- WORK ORDER -
Filter the records below for the word "computer". Copy each line that holds it.

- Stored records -
══════════════════════════════

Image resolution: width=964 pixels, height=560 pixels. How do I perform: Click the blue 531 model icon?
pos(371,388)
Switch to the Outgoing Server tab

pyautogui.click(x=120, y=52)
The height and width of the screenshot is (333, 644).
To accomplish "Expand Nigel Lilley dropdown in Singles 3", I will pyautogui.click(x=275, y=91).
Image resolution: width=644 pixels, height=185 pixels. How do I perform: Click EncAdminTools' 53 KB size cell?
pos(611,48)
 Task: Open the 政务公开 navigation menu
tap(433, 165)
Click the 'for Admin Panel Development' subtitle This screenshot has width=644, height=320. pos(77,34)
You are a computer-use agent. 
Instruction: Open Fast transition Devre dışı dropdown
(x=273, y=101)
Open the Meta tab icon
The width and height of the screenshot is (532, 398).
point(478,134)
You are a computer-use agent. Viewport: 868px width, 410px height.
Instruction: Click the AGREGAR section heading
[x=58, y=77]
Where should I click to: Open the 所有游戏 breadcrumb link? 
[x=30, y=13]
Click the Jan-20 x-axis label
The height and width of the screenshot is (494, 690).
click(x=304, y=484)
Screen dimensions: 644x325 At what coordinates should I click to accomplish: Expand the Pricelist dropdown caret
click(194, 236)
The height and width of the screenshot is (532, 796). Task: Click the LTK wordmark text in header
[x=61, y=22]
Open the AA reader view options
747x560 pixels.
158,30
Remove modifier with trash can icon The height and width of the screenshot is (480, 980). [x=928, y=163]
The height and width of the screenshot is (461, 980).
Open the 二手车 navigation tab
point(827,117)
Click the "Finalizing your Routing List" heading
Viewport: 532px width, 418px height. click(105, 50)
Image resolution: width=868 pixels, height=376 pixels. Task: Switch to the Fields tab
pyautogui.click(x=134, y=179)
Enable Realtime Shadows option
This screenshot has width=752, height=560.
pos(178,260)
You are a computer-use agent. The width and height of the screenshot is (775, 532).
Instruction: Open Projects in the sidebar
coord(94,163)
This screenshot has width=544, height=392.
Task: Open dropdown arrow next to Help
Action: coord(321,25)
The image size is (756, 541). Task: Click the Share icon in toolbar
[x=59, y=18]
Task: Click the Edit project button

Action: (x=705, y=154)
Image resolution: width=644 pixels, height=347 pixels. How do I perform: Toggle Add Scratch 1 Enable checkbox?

══════════════════════════════

- REPLY TO THE EXERCISE -
You are a computer-use agent. 
You are a computer-use agent. Viewport: 868px width, 410px height.
You are a computer-use agent. The width and height of the screenshot is (775, 532).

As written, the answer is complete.